Durante la festa del pre-Natale, abbiamo conosciuto una coppia di couchsurfers che vive in Viet Nam da poco più di due mesi, lui è americano, lei tedesca. Con loro, lontani dalle famiglie come noi, abbiamo trascorso la cena. Il primo posto scelto non ha avuto successo. Lei è una vegetariana, a sua detta “molto ammorbidita”. Il pesce riesce anche a mangiarlo. In Viet Nam ce n’è tanto ed è freschissimo. Per esempio la scorsa estate in Puglia è scoppiato uno scandalo quando per la Fiera del polpo di Polignano a Mare è saltato fuori che tutti i polpi non erano affatto pugliesi, ma erano importati da qui.

Insomma, quella sera era così fresco che si muoveva ancora e la morbidezza vantata pochi minuti prima si è sciolta in una crisi di pianto irrefrenabile che ci ha fatti ripiegare su un ottimo indiano poco più in là. Soliti discorsi sui viaggi: “Anche noi siamo stati in Serbia”. “Sì, il Guca festival, la musica balcanica, i fratelli Markovic, Goran Bregovic”. “Ma dai? C’ero anch’io!” “Quando? La stessa sera, quella di due estati fa, per i 50 anni del festival?”.

Che piccolo il mondo.

“In Italia ci siete mai stati?” “Mah, sì, Firenze, Venezia.
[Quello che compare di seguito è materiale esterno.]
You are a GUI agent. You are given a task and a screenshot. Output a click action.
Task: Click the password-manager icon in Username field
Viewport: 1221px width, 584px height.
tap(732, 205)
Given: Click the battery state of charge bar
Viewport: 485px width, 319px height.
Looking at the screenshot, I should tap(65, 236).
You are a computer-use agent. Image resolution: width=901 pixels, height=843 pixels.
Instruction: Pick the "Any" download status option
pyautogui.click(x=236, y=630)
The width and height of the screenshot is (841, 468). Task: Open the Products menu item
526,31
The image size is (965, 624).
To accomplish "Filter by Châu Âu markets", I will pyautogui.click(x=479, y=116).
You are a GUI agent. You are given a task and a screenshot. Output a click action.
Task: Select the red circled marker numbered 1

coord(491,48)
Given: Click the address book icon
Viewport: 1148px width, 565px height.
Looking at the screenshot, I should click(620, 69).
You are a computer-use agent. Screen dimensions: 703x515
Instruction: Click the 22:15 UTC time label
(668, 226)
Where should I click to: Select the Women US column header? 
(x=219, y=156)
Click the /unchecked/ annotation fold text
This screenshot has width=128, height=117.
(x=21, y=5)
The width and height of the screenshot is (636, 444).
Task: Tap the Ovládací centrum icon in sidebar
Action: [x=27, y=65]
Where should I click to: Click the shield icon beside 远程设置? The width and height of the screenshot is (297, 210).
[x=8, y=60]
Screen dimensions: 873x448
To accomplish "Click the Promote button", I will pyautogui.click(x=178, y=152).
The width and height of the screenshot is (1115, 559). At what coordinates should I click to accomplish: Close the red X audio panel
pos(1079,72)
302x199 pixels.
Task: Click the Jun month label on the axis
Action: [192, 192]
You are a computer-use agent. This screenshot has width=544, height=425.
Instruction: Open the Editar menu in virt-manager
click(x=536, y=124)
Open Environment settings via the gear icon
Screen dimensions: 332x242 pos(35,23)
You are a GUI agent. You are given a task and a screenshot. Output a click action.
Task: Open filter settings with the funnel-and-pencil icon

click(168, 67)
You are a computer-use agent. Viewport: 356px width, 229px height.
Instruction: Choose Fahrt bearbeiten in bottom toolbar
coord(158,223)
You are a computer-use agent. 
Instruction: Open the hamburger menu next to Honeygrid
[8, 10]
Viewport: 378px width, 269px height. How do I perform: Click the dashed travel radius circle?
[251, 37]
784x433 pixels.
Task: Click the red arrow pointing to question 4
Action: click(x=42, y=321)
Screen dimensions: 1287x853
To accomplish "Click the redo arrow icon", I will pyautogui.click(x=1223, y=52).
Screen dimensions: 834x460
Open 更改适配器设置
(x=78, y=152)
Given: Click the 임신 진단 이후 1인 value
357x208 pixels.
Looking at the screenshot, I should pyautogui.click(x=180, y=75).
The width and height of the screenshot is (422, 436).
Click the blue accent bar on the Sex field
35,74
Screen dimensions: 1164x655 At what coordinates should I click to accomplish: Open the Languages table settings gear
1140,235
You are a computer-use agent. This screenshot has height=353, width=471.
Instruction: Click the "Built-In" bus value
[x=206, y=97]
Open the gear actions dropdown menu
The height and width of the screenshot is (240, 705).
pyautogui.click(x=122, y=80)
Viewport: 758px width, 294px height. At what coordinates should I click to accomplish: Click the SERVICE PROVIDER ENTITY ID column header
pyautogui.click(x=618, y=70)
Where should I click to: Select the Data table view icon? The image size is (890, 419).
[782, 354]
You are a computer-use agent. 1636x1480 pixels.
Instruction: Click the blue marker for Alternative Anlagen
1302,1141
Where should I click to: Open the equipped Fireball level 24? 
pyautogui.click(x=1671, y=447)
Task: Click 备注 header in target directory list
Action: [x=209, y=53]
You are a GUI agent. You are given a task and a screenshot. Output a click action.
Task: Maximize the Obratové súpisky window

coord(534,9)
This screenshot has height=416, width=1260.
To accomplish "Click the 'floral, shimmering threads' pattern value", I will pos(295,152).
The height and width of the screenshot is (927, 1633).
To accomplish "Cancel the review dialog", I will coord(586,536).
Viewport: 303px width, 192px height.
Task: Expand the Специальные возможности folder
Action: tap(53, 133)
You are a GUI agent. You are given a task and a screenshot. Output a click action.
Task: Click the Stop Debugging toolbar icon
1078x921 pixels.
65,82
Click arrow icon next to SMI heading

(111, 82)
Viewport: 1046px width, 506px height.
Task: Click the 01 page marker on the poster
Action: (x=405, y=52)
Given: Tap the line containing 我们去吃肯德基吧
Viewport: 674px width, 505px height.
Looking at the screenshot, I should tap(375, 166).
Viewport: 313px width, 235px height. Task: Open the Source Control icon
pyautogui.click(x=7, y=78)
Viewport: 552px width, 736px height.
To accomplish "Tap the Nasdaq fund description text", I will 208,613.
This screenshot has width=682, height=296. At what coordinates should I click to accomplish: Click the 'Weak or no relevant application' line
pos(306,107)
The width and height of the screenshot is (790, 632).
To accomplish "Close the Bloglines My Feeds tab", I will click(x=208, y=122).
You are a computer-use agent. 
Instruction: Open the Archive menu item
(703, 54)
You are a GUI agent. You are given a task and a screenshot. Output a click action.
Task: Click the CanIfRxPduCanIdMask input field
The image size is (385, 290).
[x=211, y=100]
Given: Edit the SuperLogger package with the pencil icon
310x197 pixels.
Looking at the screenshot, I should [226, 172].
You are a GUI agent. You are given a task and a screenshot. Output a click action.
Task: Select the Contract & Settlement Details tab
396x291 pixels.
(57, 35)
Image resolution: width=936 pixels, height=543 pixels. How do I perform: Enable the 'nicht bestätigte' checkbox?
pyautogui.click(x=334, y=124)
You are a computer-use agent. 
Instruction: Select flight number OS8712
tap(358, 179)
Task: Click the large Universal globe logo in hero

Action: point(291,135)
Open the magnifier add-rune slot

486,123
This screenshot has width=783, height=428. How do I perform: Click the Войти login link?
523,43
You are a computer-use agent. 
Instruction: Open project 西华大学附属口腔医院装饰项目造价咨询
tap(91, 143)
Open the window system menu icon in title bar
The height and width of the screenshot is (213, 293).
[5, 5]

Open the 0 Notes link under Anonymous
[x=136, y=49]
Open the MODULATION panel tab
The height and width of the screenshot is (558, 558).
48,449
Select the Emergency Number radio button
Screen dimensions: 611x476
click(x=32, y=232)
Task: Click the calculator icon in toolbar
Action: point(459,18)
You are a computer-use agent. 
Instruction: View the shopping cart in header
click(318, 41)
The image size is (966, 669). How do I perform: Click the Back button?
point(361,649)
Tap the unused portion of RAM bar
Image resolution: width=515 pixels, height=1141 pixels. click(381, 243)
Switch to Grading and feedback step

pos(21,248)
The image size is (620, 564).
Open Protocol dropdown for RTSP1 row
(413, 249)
A Roma mai. Una volta abbiamo fatto autostop”. “Autostop in Italia? E ha funzionato?” “Più o meno…dovevamo andare da Pistoia a..” “Aspetta, hai detto Pistoia? Non sarà stato quando Massimo ha organizzato il meeting? Cento tende in campagna?” “Sì, certo! C’eravate anche voi?!”.

È stato così che abbiamo scoperto di avere una decina di amicizie in comune. Dieci amicizie in comune la notte di Natale, con un newyorkese e una berlinese ad Hanoi per lavorare come insegnanti di inglese tra un viaggio e l’altro. E mentre discutevamo sul paradosso delle coincidenze davanti a una torta a forma di tronchetto, il nostro Natale tropicale è scivolato così. A conoscersi e riconoscersi da un capo all’altro del mondo, che sembra smisurato, e invece è finito. E se lo giri e lo rigiri, prima o poi ritrovi tutti.